- [EXERCISE PROMPT]:
Go through the material and pull out every line with the string "Given" in it.

- [PROVIDED RECORDS]:
┌────────

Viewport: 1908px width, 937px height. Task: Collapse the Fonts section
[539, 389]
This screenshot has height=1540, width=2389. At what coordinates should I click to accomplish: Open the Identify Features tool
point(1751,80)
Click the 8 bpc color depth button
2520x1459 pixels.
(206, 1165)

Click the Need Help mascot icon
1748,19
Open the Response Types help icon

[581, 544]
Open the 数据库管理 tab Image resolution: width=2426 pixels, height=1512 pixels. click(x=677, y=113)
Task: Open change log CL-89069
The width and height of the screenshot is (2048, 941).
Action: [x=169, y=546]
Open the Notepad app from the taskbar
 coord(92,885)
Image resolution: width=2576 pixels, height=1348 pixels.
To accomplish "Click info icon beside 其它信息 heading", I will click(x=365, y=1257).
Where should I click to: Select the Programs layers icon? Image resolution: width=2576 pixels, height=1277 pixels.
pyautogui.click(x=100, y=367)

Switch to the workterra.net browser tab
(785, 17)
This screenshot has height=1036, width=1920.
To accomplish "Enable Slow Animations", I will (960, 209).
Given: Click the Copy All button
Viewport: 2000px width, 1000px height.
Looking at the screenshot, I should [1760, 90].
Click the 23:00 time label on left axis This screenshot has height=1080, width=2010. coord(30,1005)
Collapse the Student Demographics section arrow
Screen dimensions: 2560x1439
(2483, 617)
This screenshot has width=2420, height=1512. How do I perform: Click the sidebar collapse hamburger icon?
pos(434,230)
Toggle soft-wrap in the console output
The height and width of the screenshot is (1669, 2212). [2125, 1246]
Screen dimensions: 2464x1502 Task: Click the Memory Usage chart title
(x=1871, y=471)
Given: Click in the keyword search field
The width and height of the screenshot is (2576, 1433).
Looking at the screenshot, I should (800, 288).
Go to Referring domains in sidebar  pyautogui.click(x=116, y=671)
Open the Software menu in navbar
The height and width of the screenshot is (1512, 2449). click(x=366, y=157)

└────────

- [YOUR SOLUTION]:
Given: Click the Copy All button
Given: Click in the keyword search field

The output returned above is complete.